Umbrella Liability Insurance- How Much is Enough?

It was a blue-sky Colorado day as my clients were driving to the airport after a week of snow skiing when they hit a patch of ice causing their car to veer into the oncoming lane.  Fortunately my clients and their children had buckled their seatbelts…unfortunately the two ladies in the oncoming car had not.  Both went through the windshield and suffered significant facial lacerations that required plastic surgery.  They sued my client and won a high six-figure judgment.  Six months earlier, as part of our annual financial review we had insisted that our client purchase a $1 million personal umbrella liability policy.  As a result, the legal claim was paid by their insurance company.  Had that not been the case, our clients would have lost everything. 

So when I’m asked, “Should I purchase an umbrella liability policy?” I almost always respond with a definite “Yes!”  The answer to that question is almost always followed by the next question, “How much coverage do I need?” 

Recently, a long-time friend was trying to decide whether to increase his umbrella liability coverage and his thought process went something like this:  “I have a $3 million net worth with $1 million in an IRA and the balance in personal investments and my home.  Since the IRA is protected under federal law, I thought I’d increase my umbrella policy from $1 million to $2 million to cover my exposed net worth.”

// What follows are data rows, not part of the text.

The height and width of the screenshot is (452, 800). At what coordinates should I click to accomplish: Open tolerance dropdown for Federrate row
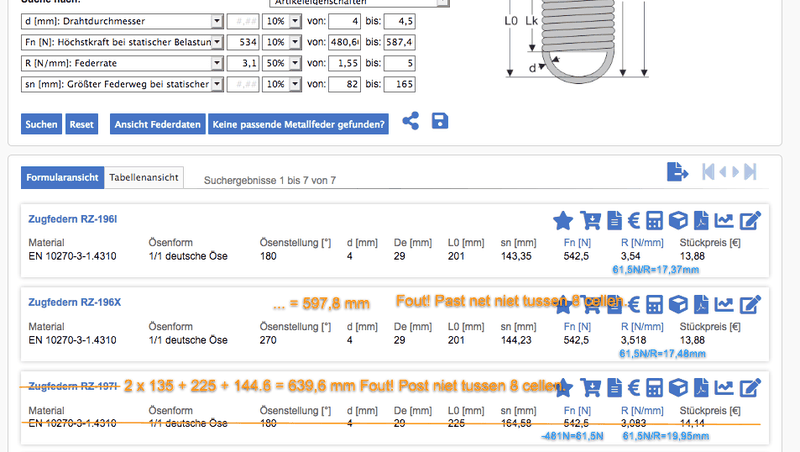click(x=295, y=63)
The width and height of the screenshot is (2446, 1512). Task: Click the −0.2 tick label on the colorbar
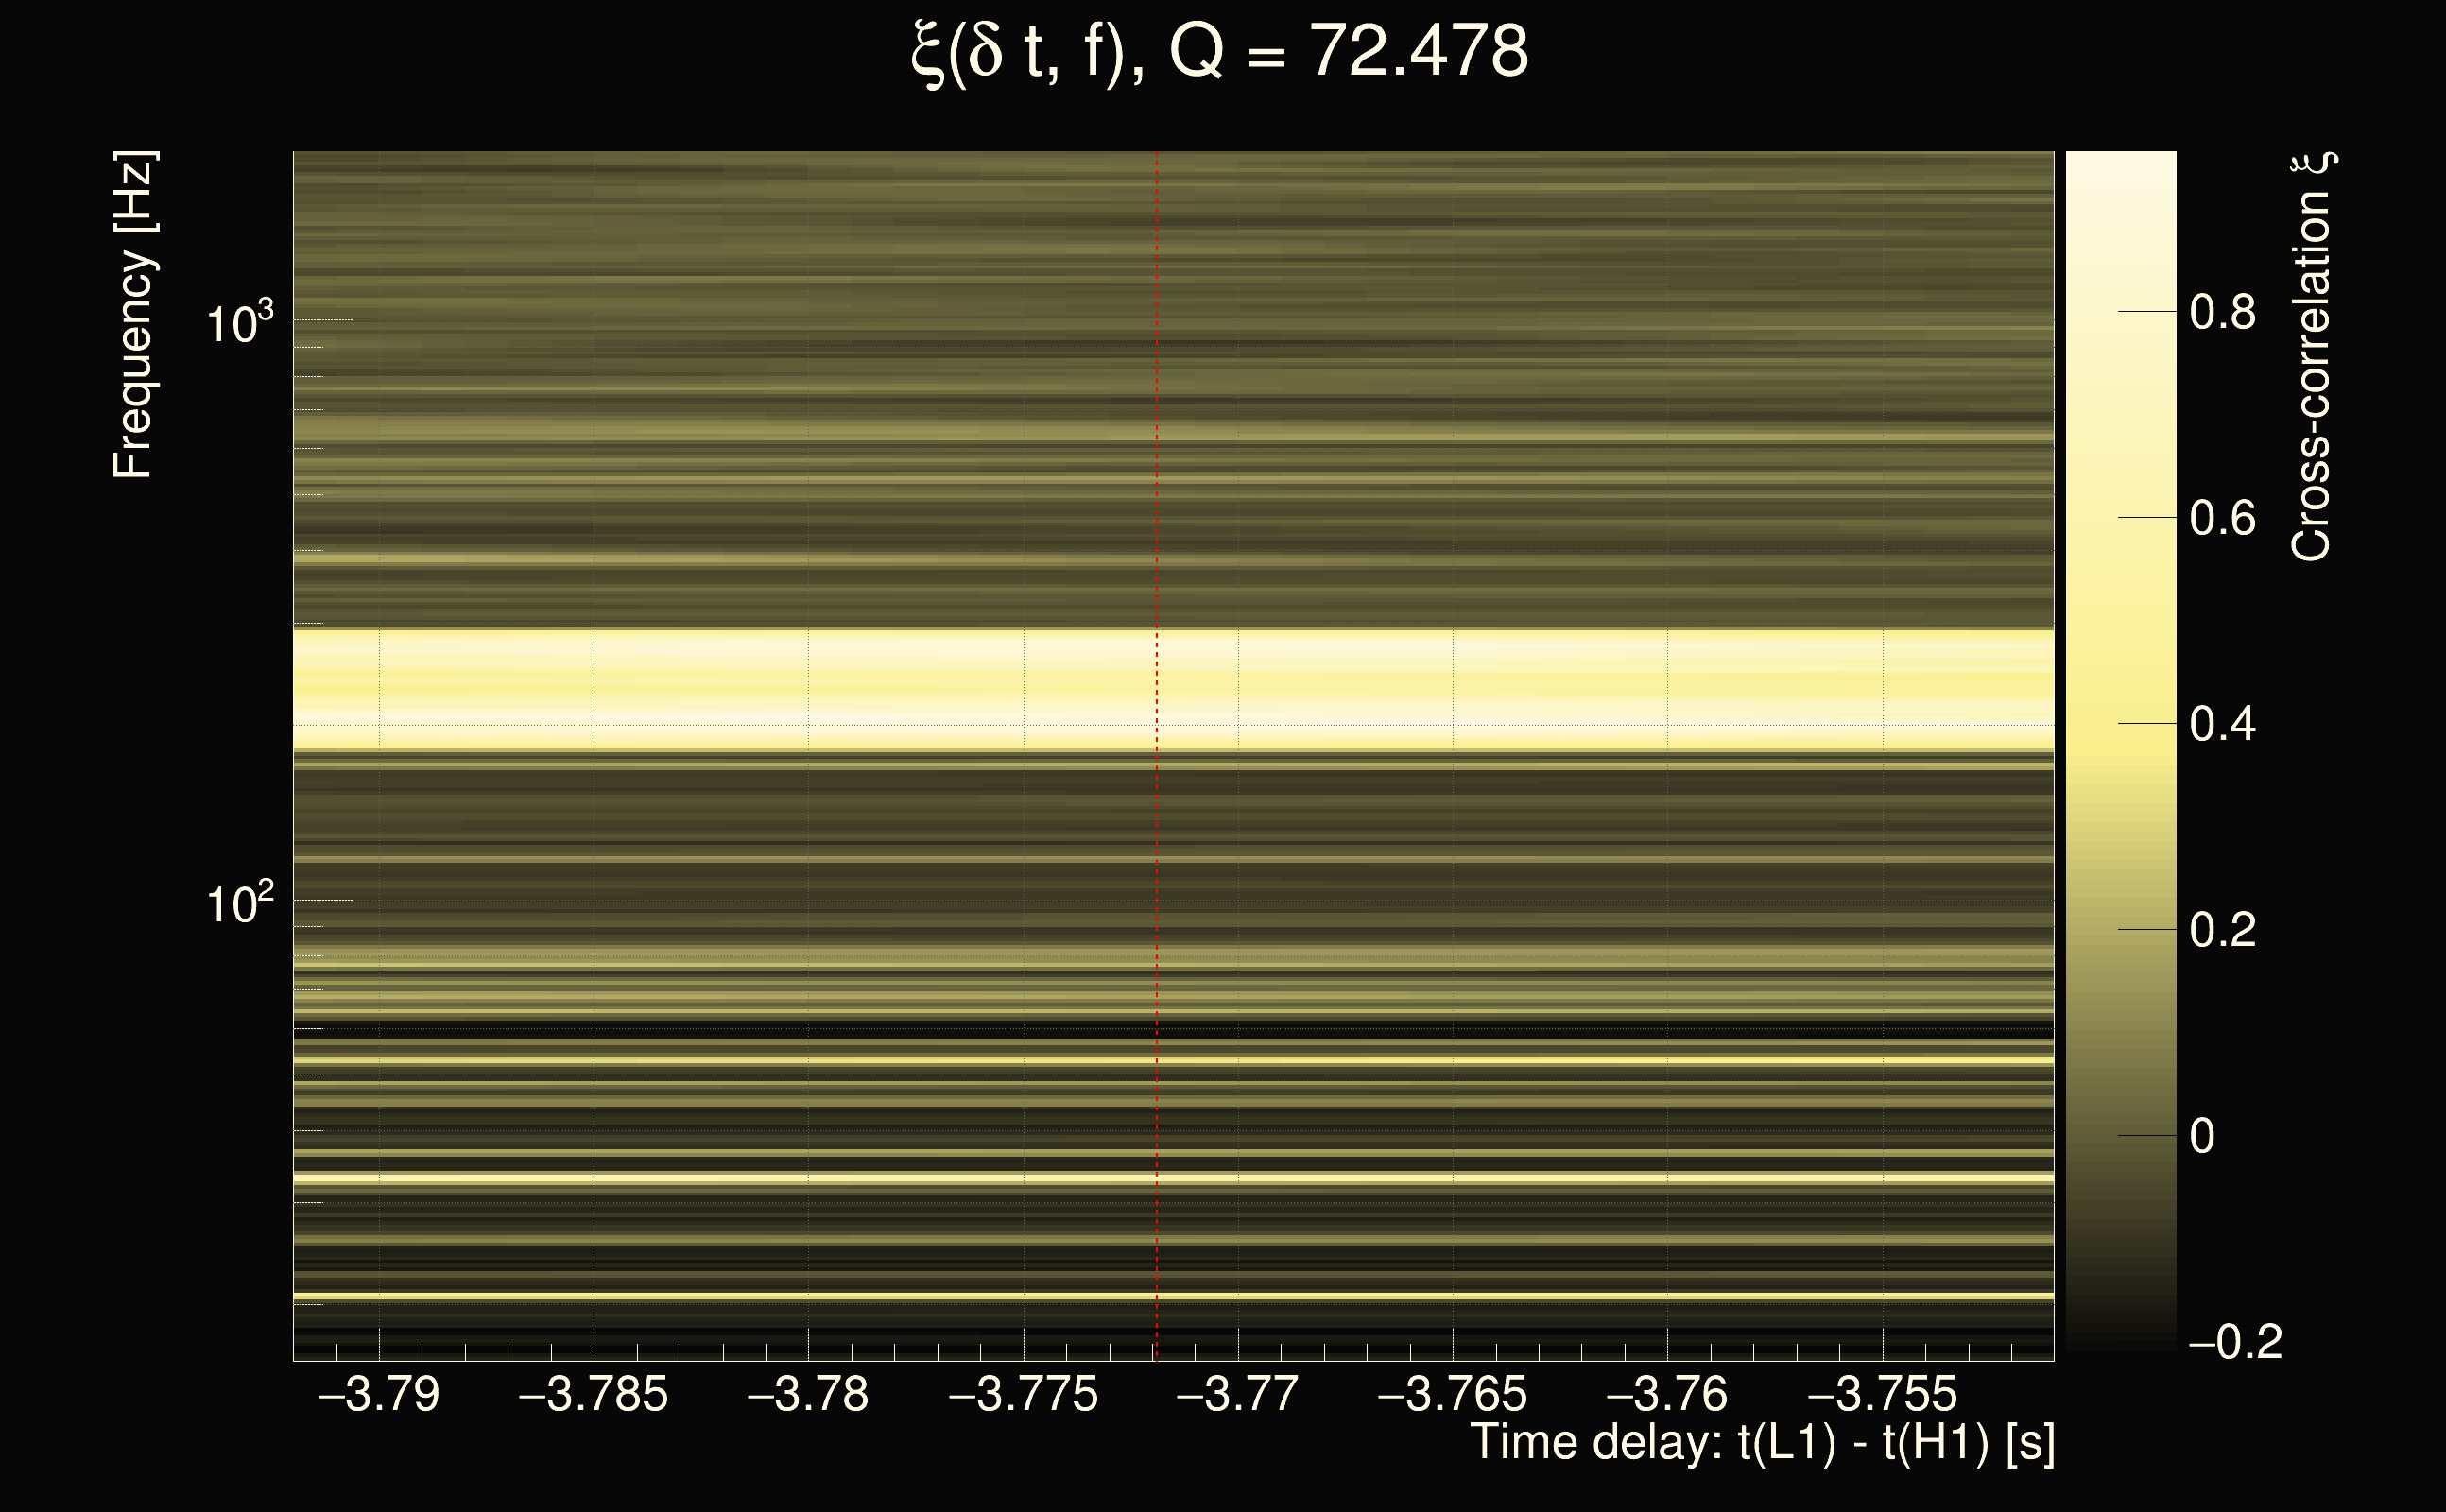(2235, 1342)
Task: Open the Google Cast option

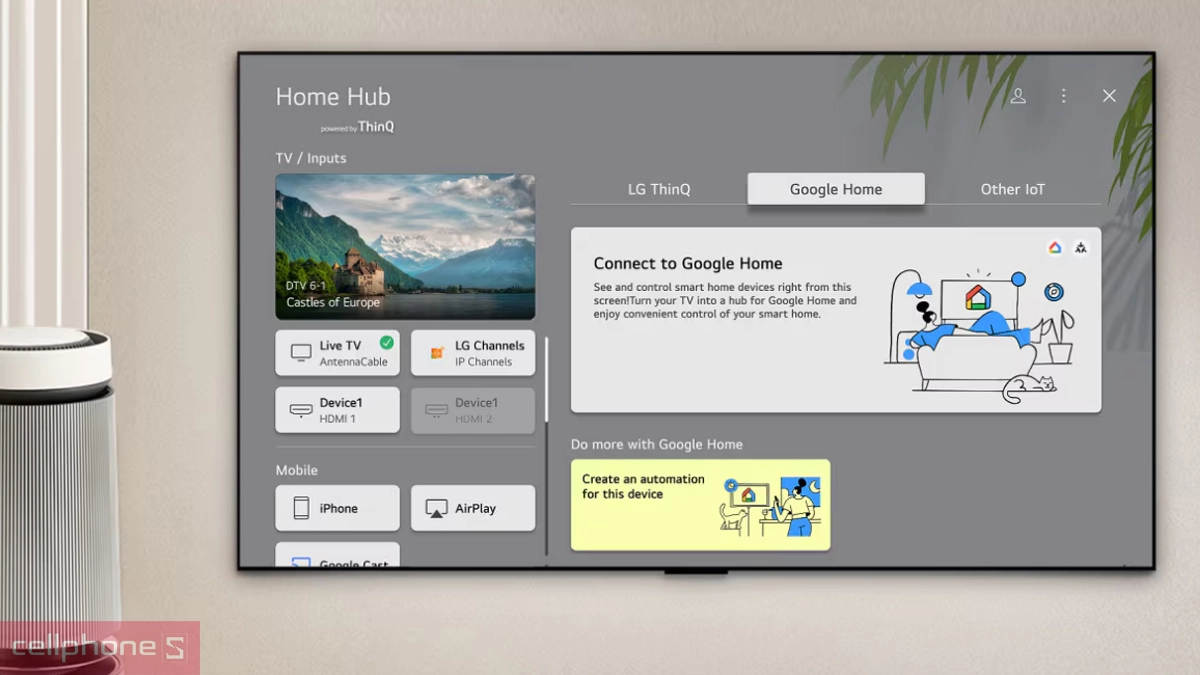Action: tap(337, 557)
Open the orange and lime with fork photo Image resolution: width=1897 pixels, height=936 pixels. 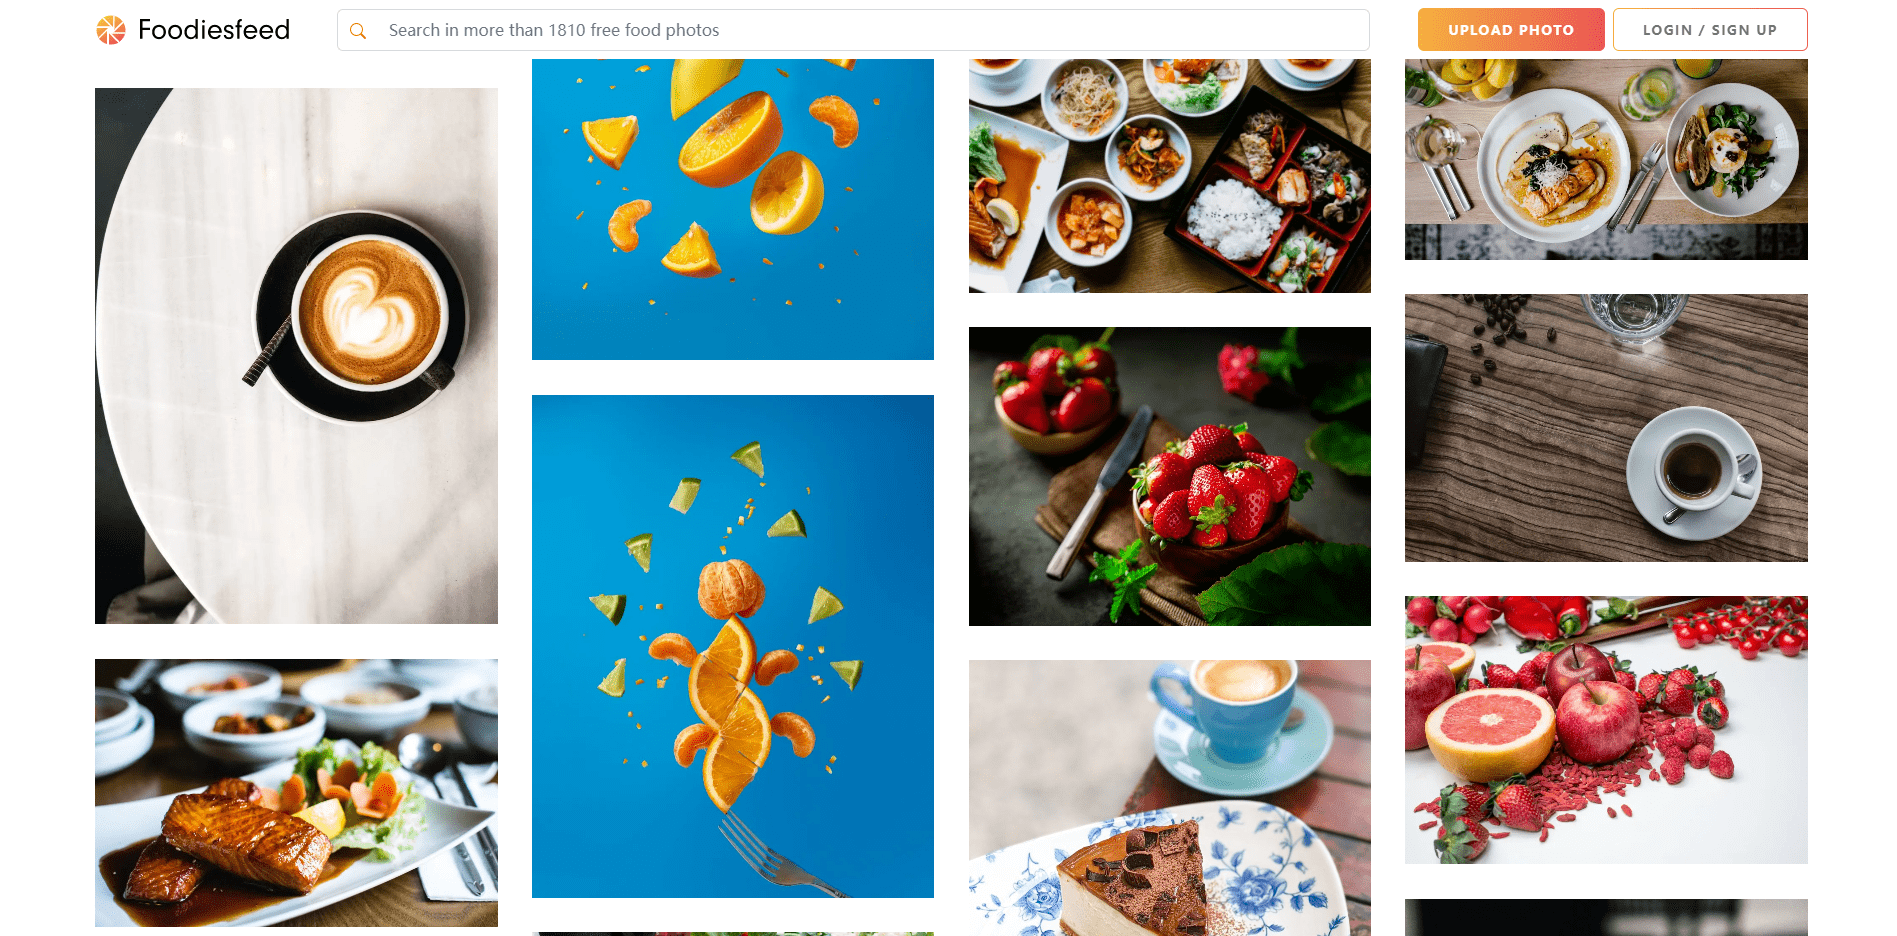(x=733, y=646)
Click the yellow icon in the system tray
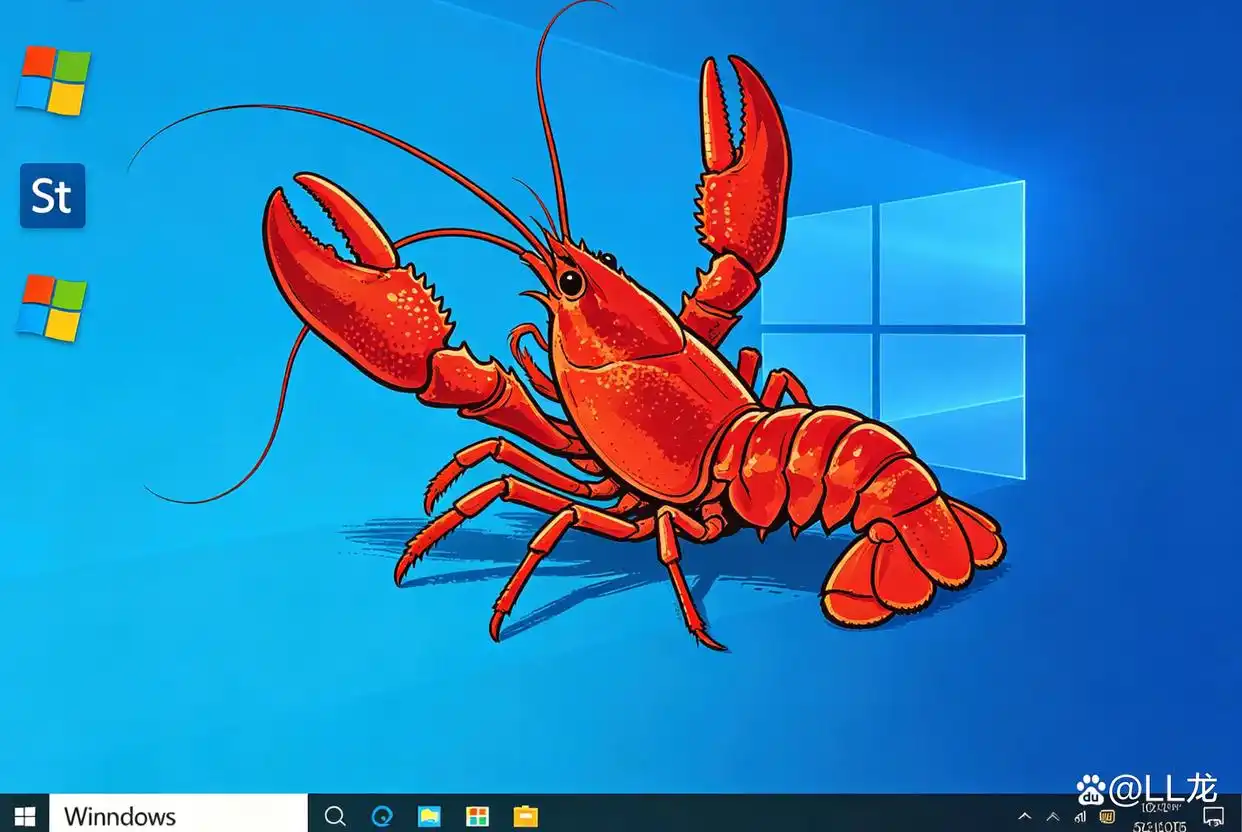The image size is (1242, 832). pyautogui.click(x=1108, y=817)
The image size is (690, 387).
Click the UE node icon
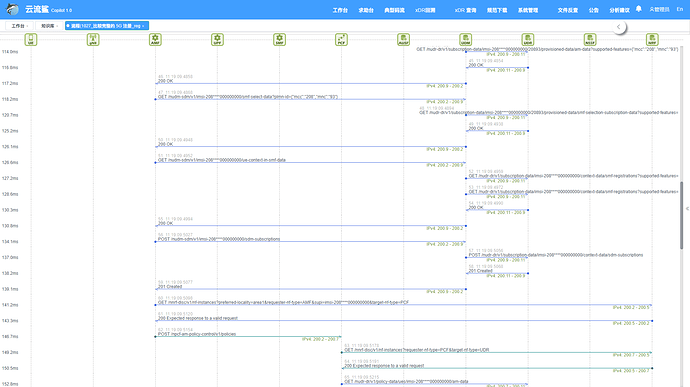click(31, 40)
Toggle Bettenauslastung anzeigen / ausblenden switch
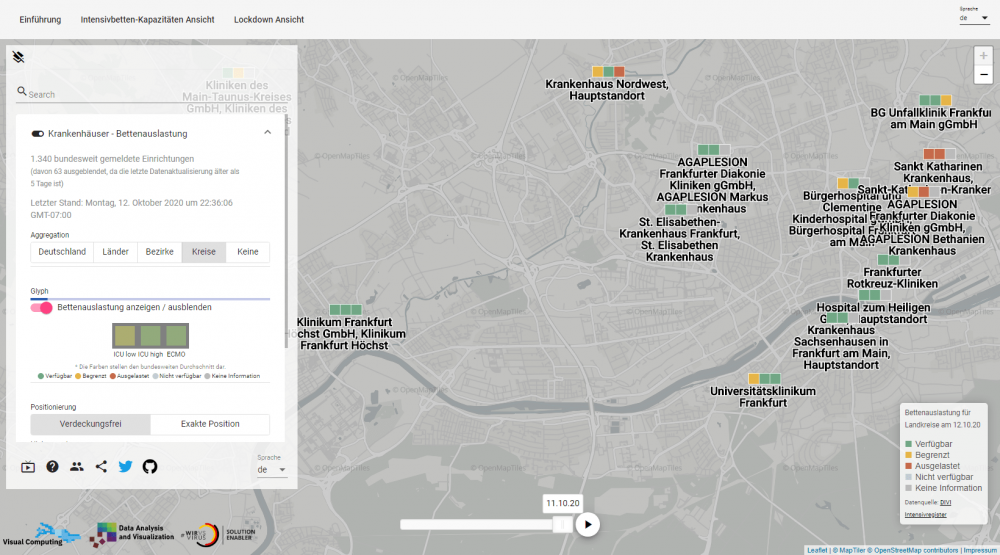This screenshot has height=555, width=1000. [42, 308]
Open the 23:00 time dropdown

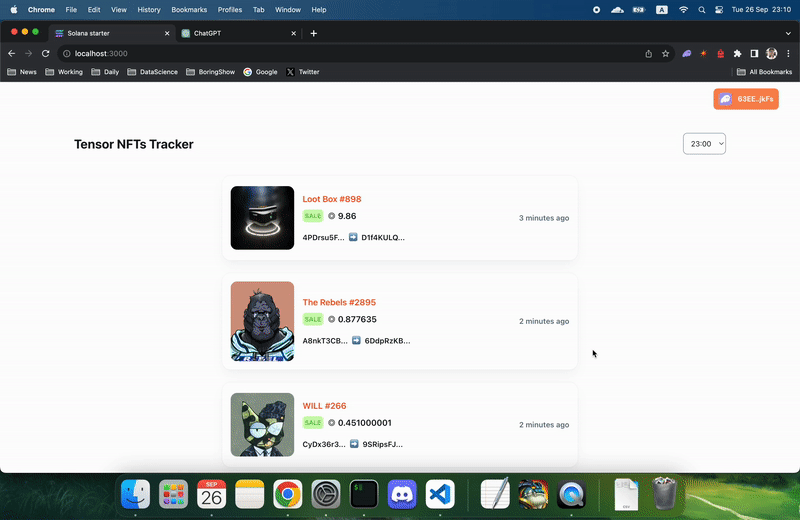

Here’s the flaw in his thinking.  First, IRAs are protected from the claims of creditors under most circumstances.  But let’s assume my friend got a judgment against him for $4 million.  The insurance company would cover $2 million of the claim and he’d be personally responsible for the remaining $2 million.  The correct answer is not as simple as matching the policy limits to your net worth.

How much is enough?

In deciding how much coverage you should purchase, consider these factors:

  • In most of these types of cases, the attorney’s settle the case rather than trying the case before a judge or jury.  In personal lawsuits, most plaintiff attorneys strongly prefer to settle for insurance proceeds rather than bankrupting families and putting them out of their homes.  So owning a decent amount of insurance is a significant incentive to arriving at a settlement without going to court where anything might happen in front of a jury.
  • When considering personal umbrella liability coverage, think about your personal situation.  Are you a natural ‘target’ for lawsuits?  For example, doctors, dentist and business owners sometimes feel like they are walking around with a bulls-eye on their back.  Everyone thinks they have lots of money and are therefore quick to sue them.  If your wealth is conspicuous such as expensive homes and cars, you’ll be a bigger target. 
  • Consider your lifestyle.  If you’re one of those who still thinks you have the skillset to text and drive; if you think you can have a couple of cocktails at a party and still drive home, you’ll be more likely to be in a case that includes a big judgment.  People with swimming pools or other recreational property are also more at risk. 
  • If you have young drivers in your household, you are at greater risk.  Studies suggest that two-thirds of drivers between ages nineteen and twenty-nine text and drive while over eighty percent use their cell phone while driving.

How much does it cost?

The good news is that a personal umbrella liability policy may be one of the best insurance bargains.  A $1 million policy typically costs between $100 and $300 per year.  A $5 million policy will typically costs between $500 and $1,000 per year.  The bad news is you may be required to raise the basic liability limits on your homeowners and auto insurance policy.  The umbrella policy typically has a $300,000 or $500,000 deductible, meaning that you must raise your basic coverage in order to ‘match-up’ the two policies so that there is no gap in coverage.

The bottom line?

If you have accumulated assets, you’ll need to purchase an umbrella liability policy.  Your best bet is to meet with your property and casualty agent and get his or her recommendation for the appropriate coverage based on your individual facts.